= James Laurence Murphy =

Australian politician

James Laurence Murphy (c. 1860 - 17 February 1942) was an Irish-born Australian politician.

Murphy was born in County Cork to farmer Laurence Murphy and Mary Flynn. In the early 1880s he migrated to Victoria, and worked as a traveller before becoming a cordial manufacturer in the early 1890s, after going into partnership with cordial manufacturer Joseph Plummer as Plummer, Murphy & Co. On 11 January 1892 he married schoolteacher Margaret O'Flaherty.

A member of the Labor Party, he served on South Melbourne City Council from 1904 to 1942, and was mayor from 1910 to 1911. He was South Melbourne representative on the Harbour Trust from 1910 to 1913.

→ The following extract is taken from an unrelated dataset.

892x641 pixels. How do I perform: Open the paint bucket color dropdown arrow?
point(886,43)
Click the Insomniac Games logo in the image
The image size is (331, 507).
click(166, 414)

In 1917 he was elected to the Victorian Legislative Assembly for Port Melbourne after successfully challenging incumbent MP Owen Sinclair for Labor preselection, and represented the seat until his death. He was credited with key roles in the establishment of the Fair Rents Court, having repeatedly tried to introduce a private member's bill for many years prior to its adoption by his government, as well as in the development of housing at Fishermans Bend. Alongside his parliamentary role, he was a member of the Metropolitan Fire Brigades Board from 1940 to his death and its chairman in 1941.

He died at his South Melbourne home in February 1942 after a short illness, and was buried at Melbourne General Cemetery.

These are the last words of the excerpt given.